Grâce à cette constatation, le DPB a déduit que l’ARC peut remplir de manière indépendante les déclarations de revenus d’une « part importante » des ménages à faible revenu. Cependant, l’organisme de surveillance fédéral note qu’il existe une « incertitude importante » quant au nombre exact de déclarations que l’ARC traiterait seule et aux critères d’éligibilité pour les non-déclarants.
« La nature globale des données utilisées pour cette analyse limite intrinsèquement la précision des montants estimés des prestations auxquelles les non-déclarants peuvent avoir droit », indique le rapport.
Élargir le service téléphonique automatisé de l’ARC
L’agence fiscale fédérale prévoit également d’étendre son service SimpleFile par téléphone – anciennement appelé Produire ma déclaration – où les particuliers admissibles peuvent soumettre leurs déclarations après avoir répondu à quelques questions d’un agent de l’ARC par téléphone.
De 2018 à 2023, le rapport révèle que l’ARC a envoyé par la poste entre 500 000 et 1,3 million de lettres d’invitation à des Canadiens admissibles classés comme ayant des revenus faibles ou fixes et ayant déjà produit des déclarations de revenus simples.
En 2024, le nombre d’invitations a grimpé à près de 1,6 million, et l’année prochaine, il devrait atteindre deux millions.
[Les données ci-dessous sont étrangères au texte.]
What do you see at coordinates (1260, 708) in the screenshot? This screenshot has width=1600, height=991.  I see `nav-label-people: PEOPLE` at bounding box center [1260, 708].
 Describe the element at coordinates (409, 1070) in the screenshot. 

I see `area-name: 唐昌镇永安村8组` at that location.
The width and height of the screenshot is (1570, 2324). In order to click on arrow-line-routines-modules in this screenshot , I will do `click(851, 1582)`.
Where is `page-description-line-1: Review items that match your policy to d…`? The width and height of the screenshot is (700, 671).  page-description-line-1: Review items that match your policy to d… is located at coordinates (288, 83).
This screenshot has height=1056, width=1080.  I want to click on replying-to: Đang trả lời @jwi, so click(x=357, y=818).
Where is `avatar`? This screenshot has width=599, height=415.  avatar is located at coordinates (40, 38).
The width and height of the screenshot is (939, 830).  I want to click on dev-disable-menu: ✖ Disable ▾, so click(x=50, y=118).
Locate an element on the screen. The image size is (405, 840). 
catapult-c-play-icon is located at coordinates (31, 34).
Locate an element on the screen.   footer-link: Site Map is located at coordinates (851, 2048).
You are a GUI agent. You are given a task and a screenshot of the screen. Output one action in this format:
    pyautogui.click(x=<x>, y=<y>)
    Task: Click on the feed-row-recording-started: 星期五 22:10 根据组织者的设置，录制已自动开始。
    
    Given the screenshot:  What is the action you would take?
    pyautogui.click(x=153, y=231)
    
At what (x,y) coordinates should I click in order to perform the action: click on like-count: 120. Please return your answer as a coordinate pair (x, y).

En plus d’augmenter le nombre d’invitations, l’ARC mettra à l’essai une version numérique et papier de ce service destinée aux contribuables ayant des lacunes dans leur historique de production ou qui n’ont jamais produit de déclaration. Celui-ci ne sera fourni qu’aux personnes invitées, qui devront ensuite lancer le processus de production de leur déclaration de revenus de cette manière.
Toutefois, près de 7 % des invités ont utilisé ce service en 2023, soit 50 450 utilisateurs. À son apogée en 2020, 69 620 utilisateurs ont déclaré leurs impôts via SimpleFile par téléphone.
Le coût de l’expansion de ce service s’élèvera à environ 1 million de dollars par an au cours des deux prochains exercices, estime le DPB, sur la base de ce qui a été annoncé dans le budget fédéral de 2023.